Quality Assurance & Fact-Checking

  • [x] Central statements and quotes verified (podcast transcript)
  • [x] People correctly assigned and contexts accurate
  • [x] No hallucinations – all examples from the conversation
  • [x] Use of AI tools (Notebook LM, Stitch) and book recommendation (Alchemy by Rory Sutherland) verified
  • [ ] ⚠️ Specific metrics on code reduction (e.g., Dennis: "very little") are subjective and unmeasured
  • [x] No political sidebars or bias detected

Additional Research

  1. Rory Sutherland – Alchemy (Book + TED Talks)

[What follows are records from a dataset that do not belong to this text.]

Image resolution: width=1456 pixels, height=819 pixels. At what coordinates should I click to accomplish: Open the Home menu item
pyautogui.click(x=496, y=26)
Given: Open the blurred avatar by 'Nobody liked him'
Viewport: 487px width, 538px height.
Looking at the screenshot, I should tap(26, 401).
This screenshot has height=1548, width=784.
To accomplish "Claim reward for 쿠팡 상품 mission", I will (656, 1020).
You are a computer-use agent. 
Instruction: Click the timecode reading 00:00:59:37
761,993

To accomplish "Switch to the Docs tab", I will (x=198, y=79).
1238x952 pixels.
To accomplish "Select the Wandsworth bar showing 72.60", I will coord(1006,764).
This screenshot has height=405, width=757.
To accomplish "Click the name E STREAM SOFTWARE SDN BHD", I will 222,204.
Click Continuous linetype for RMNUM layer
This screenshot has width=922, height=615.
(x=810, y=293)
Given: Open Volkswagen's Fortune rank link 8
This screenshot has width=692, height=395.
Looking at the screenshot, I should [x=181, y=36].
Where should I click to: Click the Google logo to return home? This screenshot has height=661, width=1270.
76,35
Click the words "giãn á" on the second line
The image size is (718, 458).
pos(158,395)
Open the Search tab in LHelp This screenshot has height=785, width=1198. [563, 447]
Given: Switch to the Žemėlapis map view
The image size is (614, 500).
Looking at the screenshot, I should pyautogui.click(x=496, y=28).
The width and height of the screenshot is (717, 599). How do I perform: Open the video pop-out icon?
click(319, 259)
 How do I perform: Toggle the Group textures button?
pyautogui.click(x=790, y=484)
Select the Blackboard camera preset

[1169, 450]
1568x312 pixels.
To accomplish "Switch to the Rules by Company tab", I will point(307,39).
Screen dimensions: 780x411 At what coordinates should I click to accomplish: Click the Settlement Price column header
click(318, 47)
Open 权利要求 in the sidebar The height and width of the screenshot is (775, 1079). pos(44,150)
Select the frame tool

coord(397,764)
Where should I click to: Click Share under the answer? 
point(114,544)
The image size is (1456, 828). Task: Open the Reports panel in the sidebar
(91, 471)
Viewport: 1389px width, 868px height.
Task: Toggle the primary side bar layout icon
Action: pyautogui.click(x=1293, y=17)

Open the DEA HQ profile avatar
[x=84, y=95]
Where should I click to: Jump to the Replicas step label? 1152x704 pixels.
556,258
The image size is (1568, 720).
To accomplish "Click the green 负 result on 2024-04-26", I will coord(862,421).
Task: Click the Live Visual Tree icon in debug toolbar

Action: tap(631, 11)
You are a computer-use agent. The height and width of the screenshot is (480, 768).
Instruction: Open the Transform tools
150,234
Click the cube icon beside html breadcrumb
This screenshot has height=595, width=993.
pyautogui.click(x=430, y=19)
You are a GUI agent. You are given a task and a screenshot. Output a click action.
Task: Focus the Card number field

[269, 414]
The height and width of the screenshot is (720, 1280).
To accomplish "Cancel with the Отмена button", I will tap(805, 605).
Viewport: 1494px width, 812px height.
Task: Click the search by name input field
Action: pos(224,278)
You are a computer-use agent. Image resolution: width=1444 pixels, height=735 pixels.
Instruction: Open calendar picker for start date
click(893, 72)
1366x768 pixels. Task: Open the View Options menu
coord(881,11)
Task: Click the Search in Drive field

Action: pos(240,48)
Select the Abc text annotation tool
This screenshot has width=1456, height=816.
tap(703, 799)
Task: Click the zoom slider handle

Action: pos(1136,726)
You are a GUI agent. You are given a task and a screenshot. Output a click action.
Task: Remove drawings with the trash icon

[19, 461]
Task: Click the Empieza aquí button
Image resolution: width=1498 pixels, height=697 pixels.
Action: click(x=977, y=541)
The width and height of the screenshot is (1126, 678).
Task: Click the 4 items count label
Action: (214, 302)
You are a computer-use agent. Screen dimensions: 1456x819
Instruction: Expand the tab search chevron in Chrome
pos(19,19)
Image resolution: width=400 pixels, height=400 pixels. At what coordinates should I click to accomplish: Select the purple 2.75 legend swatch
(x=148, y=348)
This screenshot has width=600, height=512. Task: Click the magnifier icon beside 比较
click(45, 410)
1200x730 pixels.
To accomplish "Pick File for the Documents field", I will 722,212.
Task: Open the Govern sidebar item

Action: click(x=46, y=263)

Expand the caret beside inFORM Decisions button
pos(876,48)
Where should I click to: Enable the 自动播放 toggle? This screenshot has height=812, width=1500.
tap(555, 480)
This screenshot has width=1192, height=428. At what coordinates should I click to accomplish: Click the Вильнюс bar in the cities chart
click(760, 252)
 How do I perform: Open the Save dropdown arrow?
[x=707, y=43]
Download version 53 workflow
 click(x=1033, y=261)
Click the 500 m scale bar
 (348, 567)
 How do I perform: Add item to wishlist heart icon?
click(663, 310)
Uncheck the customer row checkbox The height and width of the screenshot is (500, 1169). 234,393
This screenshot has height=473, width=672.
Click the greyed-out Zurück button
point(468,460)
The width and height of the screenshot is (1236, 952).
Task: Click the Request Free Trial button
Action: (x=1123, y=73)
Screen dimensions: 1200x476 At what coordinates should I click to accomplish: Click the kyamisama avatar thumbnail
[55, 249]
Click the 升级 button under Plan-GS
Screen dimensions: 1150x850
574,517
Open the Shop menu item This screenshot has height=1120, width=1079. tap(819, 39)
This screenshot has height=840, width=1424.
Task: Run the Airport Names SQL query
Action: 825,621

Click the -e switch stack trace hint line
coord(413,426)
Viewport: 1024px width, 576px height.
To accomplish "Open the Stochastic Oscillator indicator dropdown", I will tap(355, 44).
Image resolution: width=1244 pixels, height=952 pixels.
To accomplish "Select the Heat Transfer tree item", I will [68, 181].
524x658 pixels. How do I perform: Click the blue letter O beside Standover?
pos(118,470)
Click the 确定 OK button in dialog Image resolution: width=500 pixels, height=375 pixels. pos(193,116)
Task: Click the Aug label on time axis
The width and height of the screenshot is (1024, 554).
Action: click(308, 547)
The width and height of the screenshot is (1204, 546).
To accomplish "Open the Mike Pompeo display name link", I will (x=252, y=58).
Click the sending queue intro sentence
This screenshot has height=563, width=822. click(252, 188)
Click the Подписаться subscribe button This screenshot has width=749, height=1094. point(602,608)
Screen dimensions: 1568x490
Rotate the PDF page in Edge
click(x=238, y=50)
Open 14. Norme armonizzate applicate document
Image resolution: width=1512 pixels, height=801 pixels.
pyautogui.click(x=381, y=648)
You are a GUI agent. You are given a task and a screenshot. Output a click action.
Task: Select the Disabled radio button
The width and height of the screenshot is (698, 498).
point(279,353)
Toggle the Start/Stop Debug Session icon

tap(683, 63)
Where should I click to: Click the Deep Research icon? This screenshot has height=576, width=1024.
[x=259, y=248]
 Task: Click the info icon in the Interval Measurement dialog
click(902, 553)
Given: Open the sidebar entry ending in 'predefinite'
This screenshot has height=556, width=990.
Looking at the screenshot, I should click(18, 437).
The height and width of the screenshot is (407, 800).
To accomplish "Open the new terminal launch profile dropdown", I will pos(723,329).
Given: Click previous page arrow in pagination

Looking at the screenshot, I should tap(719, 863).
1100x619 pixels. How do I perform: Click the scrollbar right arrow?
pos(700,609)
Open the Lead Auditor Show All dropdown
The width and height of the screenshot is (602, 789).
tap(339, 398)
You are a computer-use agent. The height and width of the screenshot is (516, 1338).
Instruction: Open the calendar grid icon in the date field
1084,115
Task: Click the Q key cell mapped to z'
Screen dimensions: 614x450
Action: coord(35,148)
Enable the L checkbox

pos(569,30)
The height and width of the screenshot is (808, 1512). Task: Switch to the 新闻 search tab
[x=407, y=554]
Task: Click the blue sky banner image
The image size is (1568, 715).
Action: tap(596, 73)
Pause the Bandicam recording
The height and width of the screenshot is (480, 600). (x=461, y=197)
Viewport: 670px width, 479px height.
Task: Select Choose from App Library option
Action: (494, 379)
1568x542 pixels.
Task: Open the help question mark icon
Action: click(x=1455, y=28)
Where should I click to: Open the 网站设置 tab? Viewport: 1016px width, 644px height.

    • Psychological problem-solving vs. technical approaches
    • https://www.youtube.com/watch?v=qzwWX5Jc9sU (TED Talk)
  2. Google Notebook LM & Stitch

    • Open-source alternative: Ollama for local AI
    • Compare GitHub Copilot, ChatGPT for dev workflows
  3. Career Models in Tech Companies

    • Spotify Engineering Culture (Matrix models)
    • Basecamp (Small Company Philosophy)
    • Staffeng.com – The Staff Engineer's Path (Tanya Reilly)

Sources

Primary Source:
Deep Dive Podcast – Episode 198: "Manager and Coding with Mirko Seifert"
URL: https://op3.dev/e/https://www.podtrac.com/pts/redirect.mp3/https://www.buzzsprout.com/176239/episodes/18454164-deep-dive-198-manager-und-coding-mit-mirko-seifert.mp3
Published: 08.01.2026

Additional Sources:

  1. Rory Sutherland: Alchemy – The Dark Art and Curious Science of Creating Magic in Brands, Business, and Life (Harper Business, 2021)
  2. Will Larson: The Staff Engineer's Path (O'Reilly, 2023) – Parallel career paths in tech
  3. Spotify Labs: "Spotify Engineering Culture" (Video Series) – Matrix models for tech leadership

Footer (Transparency Notice)


This text was created with the assistance of Claude.
Editorial responsibility: clarus.news | Fact-checking: 08.01.2026
Transcript ID: 86 | Length of original transcript: 79,445 characters


Note: This document summarizes an English and German conversation. It focuses on the central theses and practical implications for tech leaders and developers in career transitions.